> _Problem statement_: Using the listing below, return every line that includes "agent".

> _Dataset excerpts_:
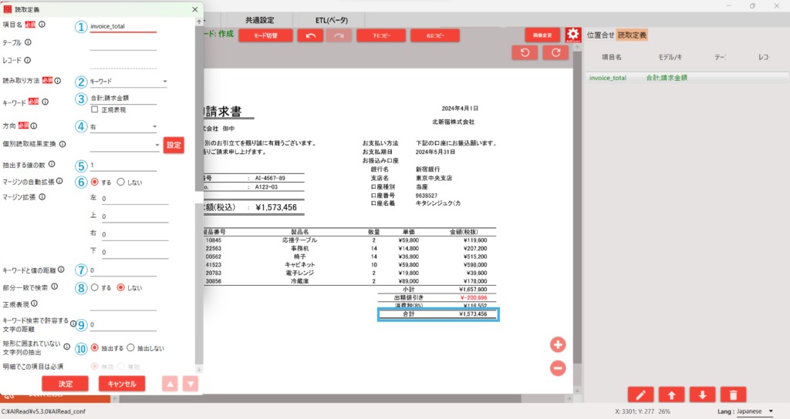Zoom out with the minus button

click(x=558, y=368)
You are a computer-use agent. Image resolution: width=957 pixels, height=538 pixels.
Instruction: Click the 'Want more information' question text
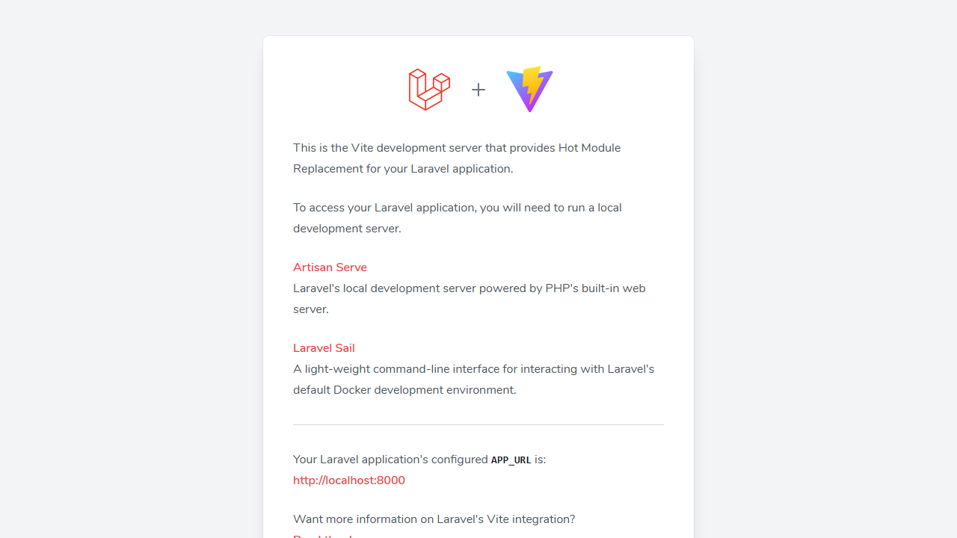(434, 519)
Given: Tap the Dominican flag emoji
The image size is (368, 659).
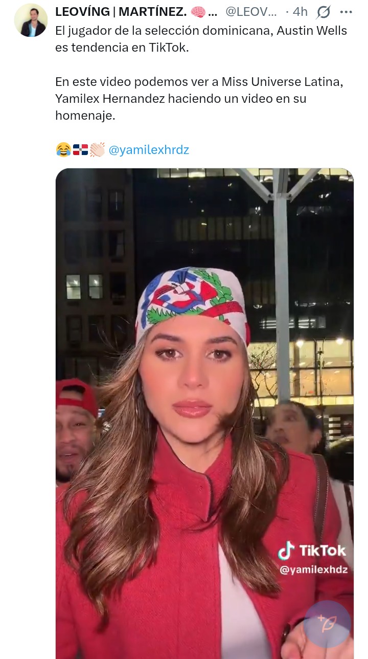Looking at the screenshot, I should [x=80, y=150].
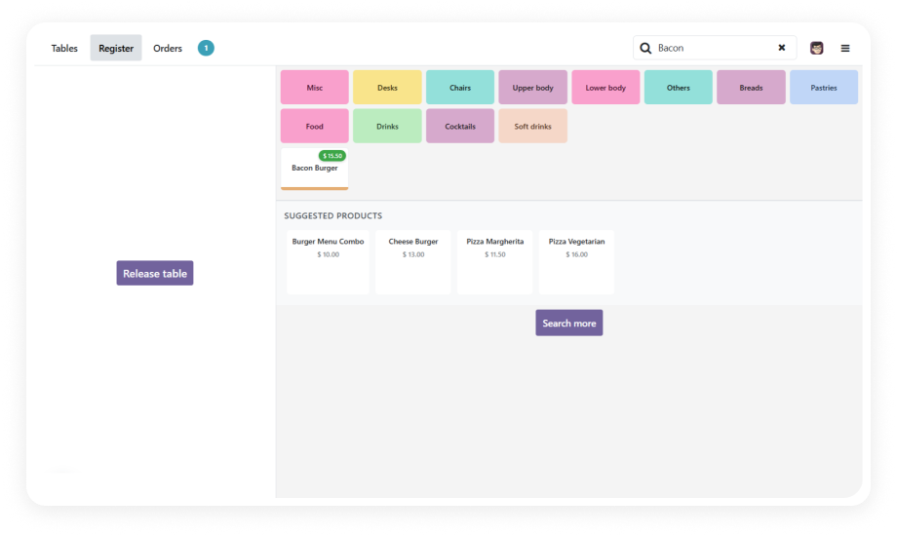Open the Soft drinks category
The width and height of the screenshot is (897, 536).
(532, 126)
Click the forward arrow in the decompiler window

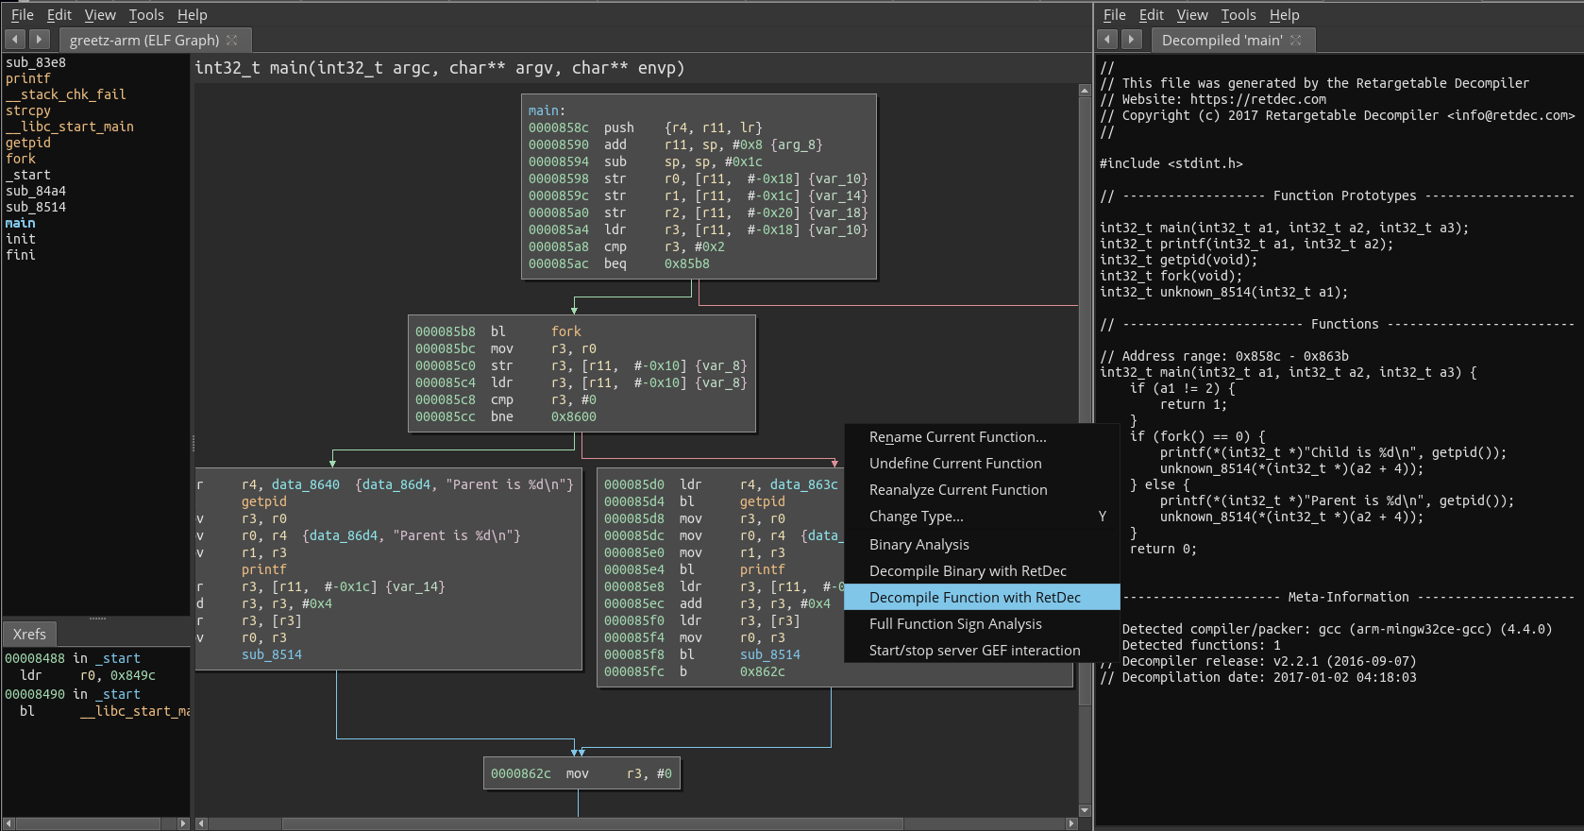[x=1131, y=39]
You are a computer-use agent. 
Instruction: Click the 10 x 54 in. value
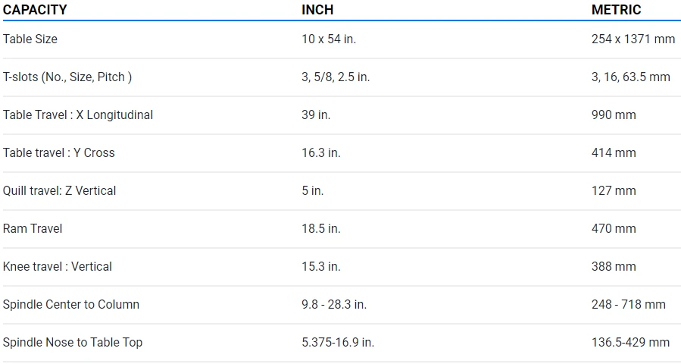point(329,39)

> _Solution for this task_:
You are a computer-use agent. Image resolution: width=957 pixels, height=538 pixels.
You are a computer-use agent. 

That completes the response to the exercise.